BUDGET 2015 shows a clear shift from broad-based subsidies to direct assistance that has been the cornerstone of Prime Minister Datuk Seri Najib Razak's Economic Transformation Programme (ETP).
There were no big surprises in the budget, which is the last for the 10th Malaysia Plan (10MP).
In May next year, Najib will unveil the 11th Malaysia Plan, which is the last five-year plan before Malaysia hits high-income nation status by 2020. But in Budget 2015, what is evident is the number of direct subsidies given to various groups of lower and lower-middle income households, a move to ease the burden of this group of people.
Topping the list is the 1Malaysia People's Aid (BR1M), which has been increased almost 50 per cent to RM950 (S$372.20) from RM650 for those households with a monthly income of RM3,000 and below. For those with monthly incomes of between RM3,000 and RM4,000, BR1M would be increased to RM750 from RM450.

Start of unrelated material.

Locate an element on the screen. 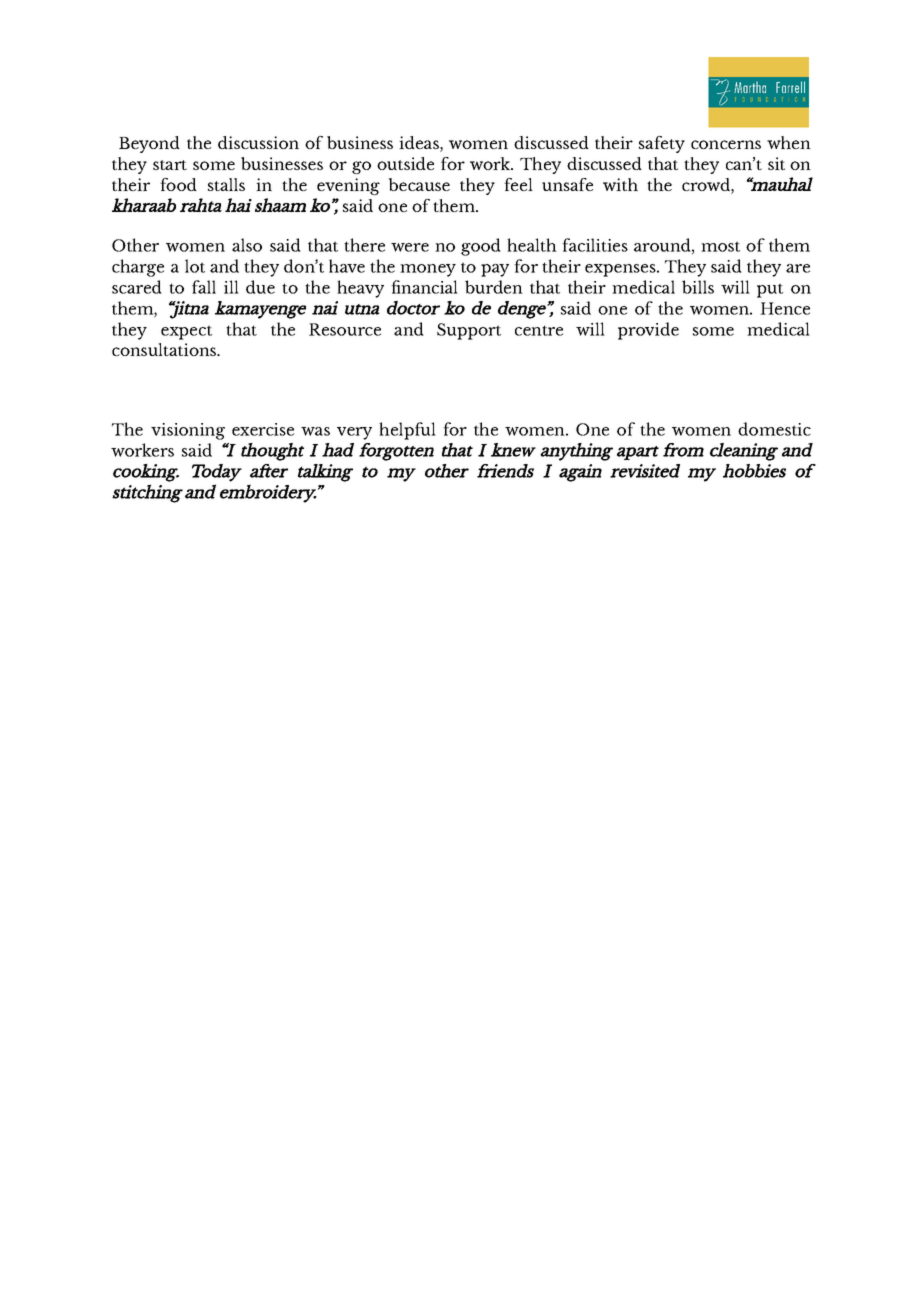 The width and height of the screenshot is (924, 1307). discussion is located at coordinates (258, 142).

On a smaller scale, assistance is channelled to rubber smallholders, who get a one-off special payment of RM500 to help overcome the low price of the commodity, fishermen to get monthly living allowances of RM250 or RM300 depending on location and a monthly allowance of RM200 for coastal fishermen.

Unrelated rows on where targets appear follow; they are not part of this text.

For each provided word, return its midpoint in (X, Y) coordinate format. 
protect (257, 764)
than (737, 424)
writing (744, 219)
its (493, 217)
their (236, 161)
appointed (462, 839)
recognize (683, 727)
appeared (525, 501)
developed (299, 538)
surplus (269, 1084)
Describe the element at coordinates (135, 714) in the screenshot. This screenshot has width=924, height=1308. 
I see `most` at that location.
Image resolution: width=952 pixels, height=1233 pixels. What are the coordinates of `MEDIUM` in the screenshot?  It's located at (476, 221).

To enable more people to buy their first home and reduce the cost of buying a house, the 50 per cent stamp duty exemption will be extended to Dec 31, 2016 while the purchase limit will be increased to RM500,000 from RM400,000.
Furthermore, for those purchasing their first home via the Skim Rumah Pertamaku, the ceiling price has been raised to RM500,000 and the age of borrowers raised to 40 from 35. Conspicuously missing was the announcement of large-scale projects that used to be a feature in previous budgets under the ETP.
Among the few announced were the RM9bil LRT 3 and the RM23bil Second MRT Line. But both these projects were already on the drawing board.
The only element missing was the amount that the Government will set aside for implementation.
The much talked about Pan Borneo Highway, straddling Sabah and Sarawak, that has been mentioned since two years ago will finally take off next year at a cost of RM27bil.
There were also no major surprises where personal income and corporate taxes were concerned, as the reductions announced yesterday were already made known during Budget 2014.
But it is easy to fathom why Najib has taken a cautious stance in unveiling this budget.
It comes at a time when the country is going through a transformation in its tax system with Goods and Services Tax (GST) of 6 per cent slated to replace the Sales and Service Tax from April 1.
The next one year will be a transition for the Government to gauge its potential income from GST.
For now, it is slated to net about RM5.6bil for the period between April and December next year.
Given that Budget 2015 is the final budget of the 10MP, Najib mentioned in his speech that a new approach known as the Malaysian National Development Strategy (MyNDS) is being formulated. This would underpin the 11th Malaysia Plan, to be launched next May.
Until then, the nation will have to go through this period of transformation.